朝8時:「システム棚卸し」から始まる一日

今日は静岡市内から車で1時間ほどの、郊外ロードサイドに4店舗を展開する焼肉チェーンのオーナーKさん(40代)のところへ訪問しています。事業承継で先代から引き継いで3年、「売上は横ばいなのに手元に残らない」という典型的な悩みを抱えています。

まず僕がやることは、ヒアリングでもなく、提案書の説明でもありません。
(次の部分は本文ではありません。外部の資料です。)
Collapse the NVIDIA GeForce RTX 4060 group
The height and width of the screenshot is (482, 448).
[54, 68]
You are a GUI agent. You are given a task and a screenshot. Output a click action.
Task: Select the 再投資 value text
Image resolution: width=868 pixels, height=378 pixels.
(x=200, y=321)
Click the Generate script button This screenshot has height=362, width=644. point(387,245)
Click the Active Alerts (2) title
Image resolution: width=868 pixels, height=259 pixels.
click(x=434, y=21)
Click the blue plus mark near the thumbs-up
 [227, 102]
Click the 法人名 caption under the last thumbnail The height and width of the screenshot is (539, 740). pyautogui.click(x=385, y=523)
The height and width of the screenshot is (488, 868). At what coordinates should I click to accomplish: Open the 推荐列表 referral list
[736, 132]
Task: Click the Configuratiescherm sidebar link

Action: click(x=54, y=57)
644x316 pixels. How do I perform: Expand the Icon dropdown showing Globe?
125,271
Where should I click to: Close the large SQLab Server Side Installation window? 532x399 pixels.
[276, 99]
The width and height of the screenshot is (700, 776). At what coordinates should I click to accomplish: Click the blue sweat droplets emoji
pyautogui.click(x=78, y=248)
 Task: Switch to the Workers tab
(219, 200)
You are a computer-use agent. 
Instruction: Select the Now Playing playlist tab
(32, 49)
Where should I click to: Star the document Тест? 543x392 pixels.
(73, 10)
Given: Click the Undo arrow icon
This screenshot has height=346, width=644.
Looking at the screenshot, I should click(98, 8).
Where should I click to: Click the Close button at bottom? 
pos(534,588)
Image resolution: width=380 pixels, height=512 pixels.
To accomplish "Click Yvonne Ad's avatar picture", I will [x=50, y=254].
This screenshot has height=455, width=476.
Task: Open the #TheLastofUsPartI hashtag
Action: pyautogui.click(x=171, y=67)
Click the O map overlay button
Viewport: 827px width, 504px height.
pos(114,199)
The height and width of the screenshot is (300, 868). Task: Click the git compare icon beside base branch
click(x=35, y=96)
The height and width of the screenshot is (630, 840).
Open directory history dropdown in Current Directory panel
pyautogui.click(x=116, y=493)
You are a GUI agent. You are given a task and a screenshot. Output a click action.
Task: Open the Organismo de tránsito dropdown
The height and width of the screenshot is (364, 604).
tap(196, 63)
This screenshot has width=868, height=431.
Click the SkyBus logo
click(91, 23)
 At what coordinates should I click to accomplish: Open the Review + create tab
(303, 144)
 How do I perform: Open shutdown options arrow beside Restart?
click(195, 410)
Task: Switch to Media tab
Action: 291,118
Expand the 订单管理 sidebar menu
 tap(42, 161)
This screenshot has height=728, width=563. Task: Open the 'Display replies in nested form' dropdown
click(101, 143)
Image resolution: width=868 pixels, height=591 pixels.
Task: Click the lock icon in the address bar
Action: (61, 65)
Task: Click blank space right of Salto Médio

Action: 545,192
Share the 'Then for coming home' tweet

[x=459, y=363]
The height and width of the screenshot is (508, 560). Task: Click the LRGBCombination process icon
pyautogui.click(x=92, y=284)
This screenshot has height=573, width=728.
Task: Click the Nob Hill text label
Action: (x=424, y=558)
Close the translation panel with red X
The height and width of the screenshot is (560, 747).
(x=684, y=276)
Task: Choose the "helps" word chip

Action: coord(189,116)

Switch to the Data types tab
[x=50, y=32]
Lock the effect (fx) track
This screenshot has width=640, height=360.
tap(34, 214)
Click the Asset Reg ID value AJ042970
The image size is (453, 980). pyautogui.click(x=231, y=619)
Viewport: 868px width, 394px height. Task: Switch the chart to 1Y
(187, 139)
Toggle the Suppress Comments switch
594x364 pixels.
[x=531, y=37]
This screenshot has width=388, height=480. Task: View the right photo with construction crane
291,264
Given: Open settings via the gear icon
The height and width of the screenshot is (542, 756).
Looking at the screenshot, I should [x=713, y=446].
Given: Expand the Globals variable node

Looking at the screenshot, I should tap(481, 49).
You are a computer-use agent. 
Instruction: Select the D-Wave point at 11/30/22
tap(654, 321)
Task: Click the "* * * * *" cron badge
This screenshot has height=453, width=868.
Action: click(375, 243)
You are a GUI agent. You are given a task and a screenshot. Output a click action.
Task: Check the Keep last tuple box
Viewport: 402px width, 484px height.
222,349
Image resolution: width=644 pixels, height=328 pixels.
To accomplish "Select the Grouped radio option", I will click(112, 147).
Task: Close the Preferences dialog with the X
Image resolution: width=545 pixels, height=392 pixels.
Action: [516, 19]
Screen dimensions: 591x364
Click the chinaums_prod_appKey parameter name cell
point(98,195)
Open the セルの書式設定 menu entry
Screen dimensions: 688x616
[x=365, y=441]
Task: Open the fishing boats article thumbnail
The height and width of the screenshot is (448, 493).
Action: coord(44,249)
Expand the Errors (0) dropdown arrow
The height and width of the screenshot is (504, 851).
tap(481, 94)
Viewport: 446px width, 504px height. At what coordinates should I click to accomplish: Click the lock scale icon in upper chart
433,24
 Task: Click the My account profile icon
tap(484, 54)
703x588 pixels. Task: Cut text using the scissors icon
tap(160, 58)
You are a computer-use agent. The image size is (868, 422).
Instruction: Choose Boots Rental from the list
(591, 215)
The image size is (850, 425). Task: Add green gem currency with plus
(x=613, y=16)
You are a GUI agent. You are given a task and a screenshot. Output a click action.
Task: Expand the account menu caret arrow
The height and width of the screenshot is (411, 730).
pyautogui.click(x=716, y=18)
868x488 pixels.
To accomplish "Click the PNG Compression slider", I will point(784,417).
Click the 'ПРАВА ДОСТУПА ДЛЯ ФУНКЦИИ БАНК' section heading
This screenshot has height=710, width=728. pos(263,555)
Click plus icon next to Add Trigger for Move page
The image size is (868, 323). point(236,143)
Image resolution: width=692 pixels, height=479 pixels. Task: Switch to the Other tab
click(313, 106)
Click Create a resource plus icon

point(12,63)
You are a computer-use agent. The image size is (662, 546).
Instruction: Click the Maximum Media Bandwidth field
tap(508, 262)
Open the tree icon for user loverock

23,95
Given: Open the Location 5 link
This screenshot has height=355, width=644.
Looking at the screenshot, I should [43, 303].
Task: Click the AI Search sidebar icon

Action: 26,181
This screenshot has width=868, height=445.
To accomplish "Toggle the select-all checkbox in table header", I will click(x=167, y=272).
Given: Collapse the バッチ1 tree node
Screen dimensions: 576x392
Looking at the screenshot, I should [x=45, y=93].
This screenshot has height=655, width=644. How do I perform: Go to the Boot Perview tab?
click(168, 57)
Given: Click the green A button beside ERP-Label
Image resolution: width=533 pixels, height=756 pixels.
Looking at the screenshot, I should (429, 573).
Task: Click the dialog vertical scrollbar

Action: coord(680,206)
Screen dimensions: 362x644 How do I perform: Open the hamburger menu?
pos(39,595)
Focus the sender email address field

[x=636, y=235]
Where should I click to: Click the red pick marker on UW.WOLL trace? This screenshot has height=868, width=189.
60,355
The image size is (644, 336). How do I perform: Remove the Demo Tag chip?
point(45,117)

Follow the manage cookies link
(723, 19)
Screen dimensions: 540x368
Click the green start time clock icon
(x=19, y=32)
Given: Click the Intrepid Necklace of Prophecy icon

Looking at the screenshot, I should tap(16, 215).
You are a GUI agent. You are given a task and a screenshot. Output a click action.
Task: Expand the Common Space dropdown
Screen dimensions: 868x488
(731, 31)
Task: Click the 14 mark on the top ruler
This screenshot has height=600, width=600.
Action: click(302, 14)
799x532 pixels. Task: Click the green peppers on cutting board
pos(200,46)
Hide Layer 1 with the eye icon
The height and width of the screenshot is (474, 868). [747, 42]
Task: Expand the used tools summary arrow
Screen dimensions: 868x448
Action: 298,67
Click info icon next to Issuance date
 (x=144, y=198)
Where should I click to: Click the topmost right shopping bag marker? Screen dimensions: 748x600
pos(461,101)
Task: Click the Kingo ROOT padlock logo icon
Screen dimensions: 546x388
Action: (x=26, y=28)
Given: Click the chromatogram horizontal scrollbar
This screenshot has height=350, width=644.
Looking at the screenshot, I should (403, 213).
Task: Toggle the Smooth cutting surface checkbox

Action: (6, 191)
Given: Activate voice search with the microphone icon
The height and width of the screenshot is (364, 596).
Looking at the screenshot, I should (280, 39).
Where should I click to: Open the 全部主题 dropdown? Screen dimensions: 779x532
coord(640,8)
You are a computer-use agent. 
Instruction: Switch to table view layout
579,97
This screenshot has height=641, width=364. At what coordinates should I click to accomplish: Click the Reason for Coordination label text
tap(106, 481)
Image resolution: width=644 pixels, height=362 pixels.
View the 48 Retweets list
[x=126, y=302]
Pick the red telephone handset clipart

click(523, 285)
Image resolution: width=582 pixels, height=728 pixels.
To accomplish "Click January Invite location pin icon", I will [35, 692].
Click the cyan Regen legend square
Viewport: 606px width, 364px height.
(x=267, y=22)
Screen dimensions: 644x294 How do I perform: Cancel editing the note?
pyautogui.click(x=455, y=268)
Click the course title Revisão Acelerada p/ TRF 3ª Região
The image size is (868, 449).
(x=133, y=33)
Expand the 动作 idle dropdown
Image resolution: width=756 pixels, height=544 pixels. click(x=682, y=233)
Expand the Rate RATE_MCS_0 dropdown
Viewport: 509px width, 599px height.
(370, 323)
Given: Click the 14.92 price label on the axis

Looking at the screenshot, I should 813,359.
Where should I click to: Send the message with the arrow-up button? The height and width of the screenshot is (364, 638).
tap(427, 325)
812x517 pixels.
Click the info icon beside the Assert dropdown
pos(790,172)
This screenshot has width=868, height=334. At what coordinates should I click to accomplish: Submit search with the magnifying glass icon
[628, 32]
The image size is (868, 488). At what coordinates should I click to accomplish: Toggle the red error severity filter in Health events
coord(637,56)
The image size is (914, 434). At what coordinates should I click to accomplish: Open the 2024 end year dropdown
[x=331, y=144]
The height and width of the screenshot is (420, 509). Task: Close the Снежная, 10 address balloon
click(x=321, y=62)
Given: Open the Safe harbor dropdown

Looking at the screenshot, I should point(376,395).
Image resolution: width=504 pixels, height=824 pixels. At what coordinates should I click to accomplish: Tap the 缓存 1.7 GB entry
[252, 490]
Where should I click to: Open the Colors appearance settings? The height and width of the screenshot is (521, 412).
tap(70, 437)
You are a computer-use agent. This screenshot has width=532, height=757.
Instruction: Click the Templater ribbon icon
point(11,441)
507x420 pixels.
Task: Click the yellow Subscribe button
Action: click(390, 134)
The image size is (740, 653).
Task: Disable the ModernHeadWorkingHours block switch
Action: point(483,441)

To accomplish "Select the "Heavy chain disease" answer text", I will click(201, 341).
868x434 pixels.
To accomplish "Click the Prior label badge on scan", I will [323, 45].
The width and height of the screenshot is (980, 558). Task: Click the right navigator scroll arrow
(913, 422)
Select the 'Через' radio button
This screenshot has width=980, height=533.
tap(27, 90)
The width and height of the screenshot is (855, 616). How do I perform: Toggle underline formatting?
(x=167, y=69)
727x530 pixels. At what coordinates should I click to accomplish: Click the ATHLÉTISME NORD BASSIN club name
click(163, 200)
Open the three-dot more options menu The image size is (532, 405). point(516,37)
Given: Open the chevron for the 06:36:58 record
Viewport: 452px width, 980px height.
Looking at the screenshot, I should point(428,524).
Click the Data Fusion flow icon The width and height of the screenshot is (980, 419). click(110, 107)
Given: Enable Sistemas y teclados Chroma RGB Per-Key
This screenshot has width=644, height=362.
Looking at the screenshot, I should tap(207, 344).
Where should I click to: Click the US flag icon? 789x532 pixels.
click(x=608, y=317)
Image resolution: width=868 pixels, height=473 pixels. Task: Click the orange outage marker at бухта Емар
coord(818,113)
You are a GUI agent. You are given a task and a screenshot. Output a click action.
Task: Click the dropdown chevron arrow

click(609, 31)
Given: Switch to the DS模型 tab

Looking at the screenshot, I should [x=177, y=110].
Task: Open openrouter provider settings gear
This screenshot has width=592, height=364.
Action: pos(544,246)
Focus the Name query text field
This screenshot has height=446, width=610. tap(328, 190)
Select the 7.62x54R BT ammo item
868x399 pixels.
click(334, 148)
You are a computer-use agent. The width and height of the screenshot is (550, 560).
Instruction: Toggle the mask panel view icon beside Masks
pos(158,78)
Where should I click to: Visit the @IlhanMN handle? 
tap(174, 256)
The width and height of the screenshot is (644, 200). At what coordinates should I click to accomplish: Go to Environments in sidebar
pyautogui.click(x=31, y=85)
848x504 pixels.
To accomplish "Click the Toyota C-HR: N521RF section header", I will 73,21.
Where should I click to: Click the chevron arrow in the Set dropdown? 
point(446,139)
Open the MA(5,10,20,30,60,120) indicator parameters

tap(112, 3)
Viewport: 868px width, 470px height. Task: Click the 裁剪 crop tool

現状のシステム一覧を紙に書き出すことです。

ホワイトボードにKさんと一緒に書き出すと、こうなりました。

  • POSレジ:A社(月額 ○万円×4店舗)
  • 勤怠管理:B社(月額 ○万円)
  • テーブルオーダー用タブレット:C社(月額 ○万円×4店舗)※ほとんど使われていない
  • グルメサイト掲載:D社・E社(月額 計 ○万円)
  • LINE公式アカウント配信ツール:F社(月額 ○万円)
  • 予約管理:G社(月額 ○万円)

「全部合わせると、月に約38万円ですね」と伝えると、Kさんは「そんなに払ってたんですか」と絶句しました。年間で換算すると約456万円。しかもこれらはほぼ連携されておらず、データの突合は本部のパート社員が毎月手作業でやっていたんです。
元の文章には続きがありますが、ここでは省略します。